The Risk of Miscarriage in Pregnancy and Things to Know
It is estimated that 50-70% of spontaneous pregnancies are lost before completing the first month of pregnancy, especially within the first month of the last menstrual period. These miscarriages are often not noticed if they occur during expected menstrual periods. 10-15% of clinically determined pregnancies are lost. Some women, on the other hand, are considered to have had recurrent miscarriages, contrary to the chain of events that occurred by accident.
The Risk of Miscarriage in Pregnancy and Things to Know First, maternal age significantly increases the risk of miscarriage. A 40-year-old woman has twice the risk of a 20-year-old woman. Second, the previous pregnancy history is also determinant. The rate of loss is the lowest in nulliparous women who have never had a miscarriage (6%), and this rate increases to 25-30% in those who have three or more miscarriages. 9-12. Fetuses that ended with a clinical miscarriage during the weeks of gestation were lost weeks ago. This means that almost all miscarriages are “missed abortion”. In other words, the embryo remains in the uterus for a certain period of time before the miscarriage is diagnosed. Fetus 8-9. If it is detected alive during the gestational weeks, 2-3% of it is lost after that. In the 16th week, only 1% can be lost.
Chromosomal anomalies are the most common cause of clinically diagnosed pregnancy losses. At least 50% of it consists of chromosomal anomalies.

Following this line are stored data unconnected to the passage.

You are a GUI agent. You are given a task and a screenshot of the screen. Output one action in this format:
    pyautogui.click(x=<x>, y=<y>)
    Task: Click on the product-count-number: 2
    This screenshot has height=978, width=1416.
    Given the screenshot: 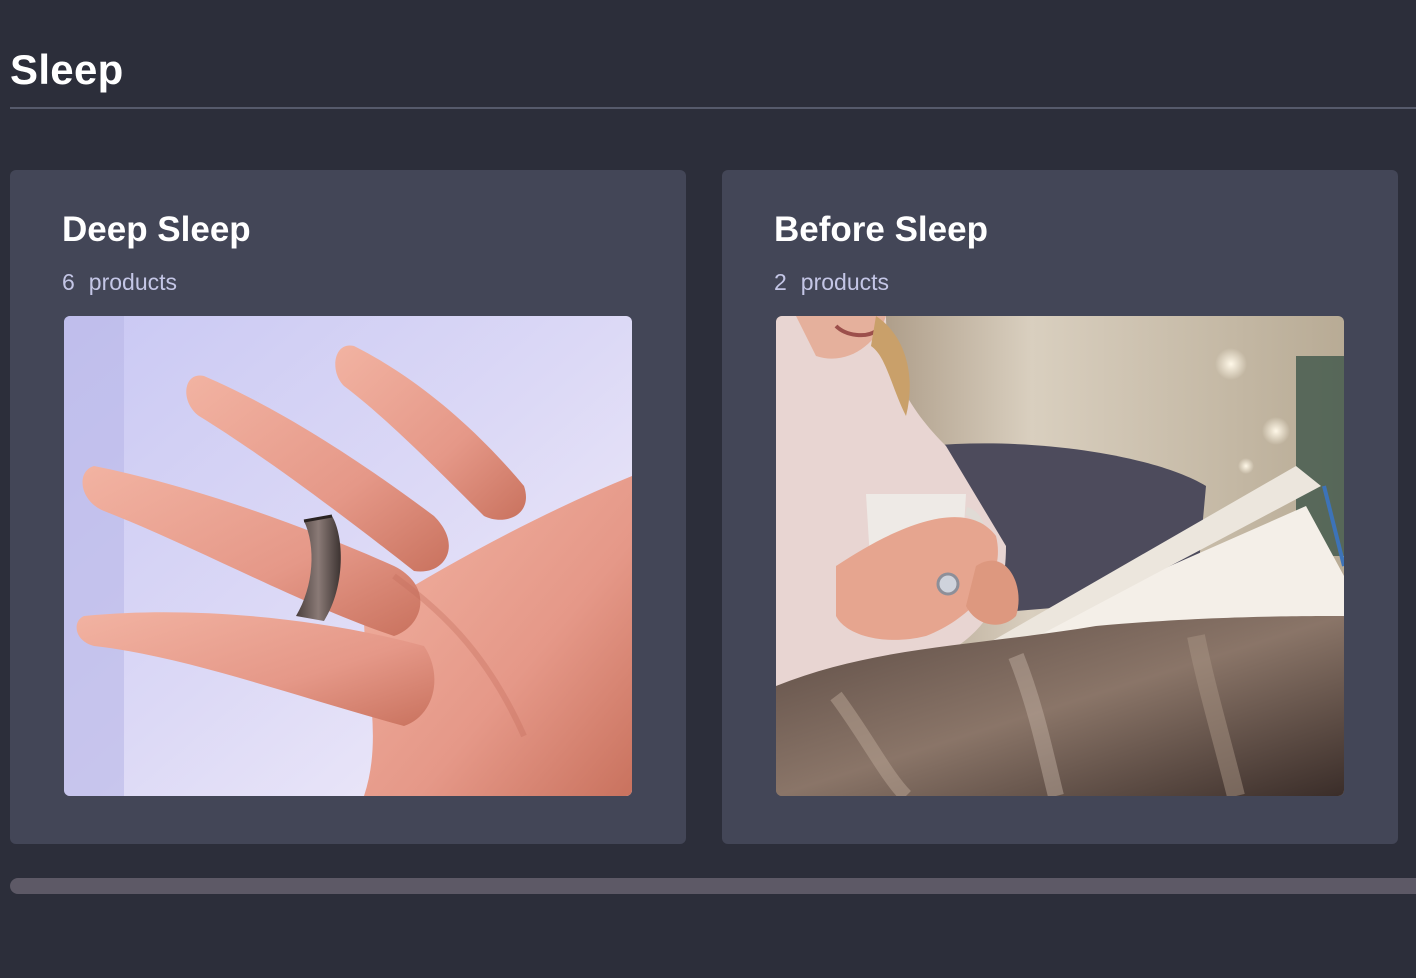 What is the action you would take?
    pyautogui.click(x=780, y=282)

Luteal Phase Defects (LPD): Insufficient progesterone effect.
Thyroid Disorders: Associated with overt hypothyroidism or hyperthyroidism.
Diabetes Mellitus: Women with poorly controlled diabetes mellitus have an increased risk of fetal loss. However, well-controlled or subclinical diabetes is not the cause of early miscarriage.

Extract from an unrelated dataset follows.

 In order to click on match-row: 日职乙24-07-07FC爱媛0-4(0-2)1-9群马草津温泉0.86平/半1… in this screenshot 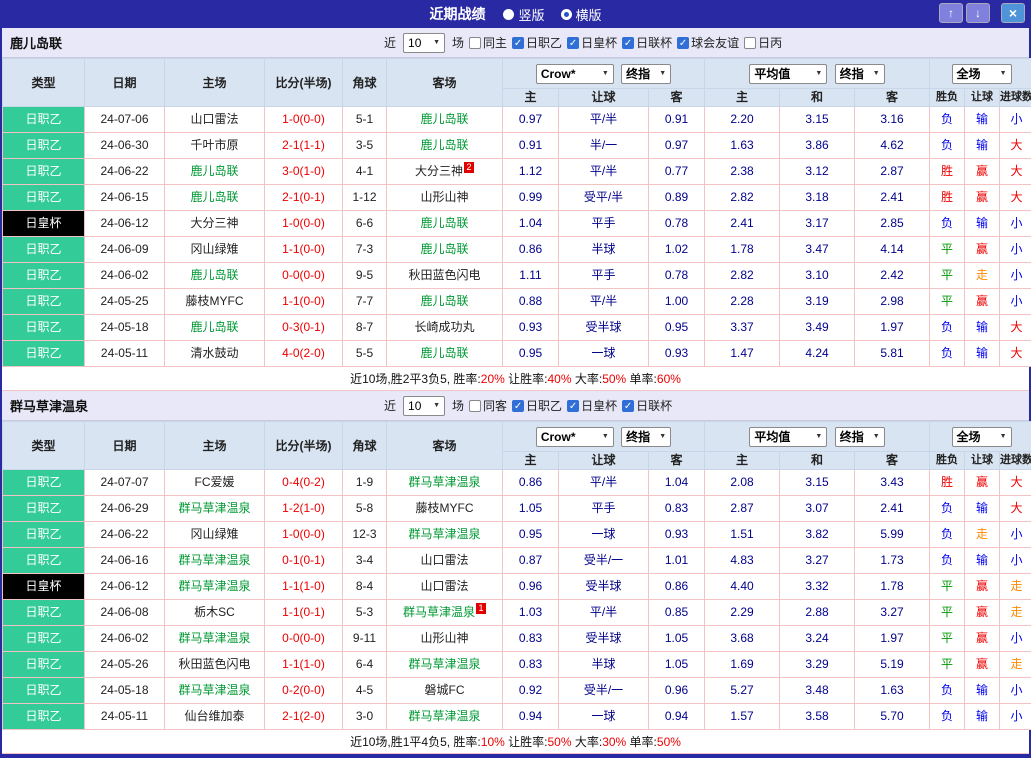, I will do `click(517, 483)`.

Intrauterine Adhesions (Synechiae): May prevent implantation or early embryo development. Adhesions may occur in the postpartum period after excessive uterine curettage, intrauterine surgery (eg myomectomy), or endometritis. They can cause 15-30% of recurrent miscarriages. If synechiae are detected in women with recurrent miscarriages, lysis should be performed under direct hysteroscopic observation. Approximately 50% of patients become pregnant after surgery.
Incomplete Mullerian Fusion: Defects of this condition are considered to be a cause of second-trimester losses and pregnancy complications. Low birth weight, breech presentation, and uterine bleeding are other reasons. If the uterine cavity is seen as split when they present with pregnancy loss in the first 3 months, these losses are related to the uterine septum.
Leiomyomas: Although they are common, a small number of women develop findings that require medical or surgical treatment. Because submucous fibroids can cause miscarriage, their location is probably more important than their size.
Cervical Insufficiency: Functionally intact cervix and lower uterine cavity are prerequisites for a successful pregnancy. Cervical insufficiency, characterized by painless dilation and effacement, usually occurs in the middle second trimester or early third trimester. Surgical techniques are used to correct cervical insufficiency.
Infections: Variola, vaccinia, salmonella trophy, Vibrio fetus, malaria cytomegalovirus, brucella, toxoplasma, mycoplasma hominis, chlamydia trachomatis, and ureaplasma urealyticum are reported microorganisms and conditions associated with spontaneous abortion. Ureaplasma and chlamydia from potential organisms are the cause of recurrent miscarriage.
Antifetal Antibodies: The immune system response may be responsible for fetal losses. The immunological process responsible for the continuation of pregnancy is inherently complex. These antibodies are directed against the fetus due to genetic differences. Fetal loss has been well proven in Rh-negative (D-negative) women with anti-D antibodies.
Acquired Thrombophilia: Antibodies found in women with pregnancy loss are antinuclear antibodies. Acquired aPL antibodies show a broad spectrum including lupus anticoagulant (LAC) antibodies and anticardiolipin (ACL) antibodies, respectively. Aspirin and heparin may be recommended for aPL and ACL antibodies (+) treatments with losses in the first 3 months.
Hereditary Thrombophils: Conditions associated with hereditary hypercoagulability include factor V Leiden, homozygosity for its polymorphism in the prothrombin gene.
Medicines, Chemicals, and Harmful Agents
X-Ray: High doses of radiation and antineoplastic agents are known to cause miscarriage. On the other hand. There is little or no increase in risk from women who are exposed to pelvic radiation up to 10 rad.
Smoking: Smoking during pregnancy is considered to be associated with spontaneous abortion.
Caffeine: Caffeine consumption of more than 300 mg per day (1.9 times increase) shows the relationship between pregnancy loss. There can be confidence, however, that generally, moderate caffeine intake will not cause pregnancy loss.
Alcohol: Regardless of pregnancy loss, alcohol use should be avoided during pregnancy.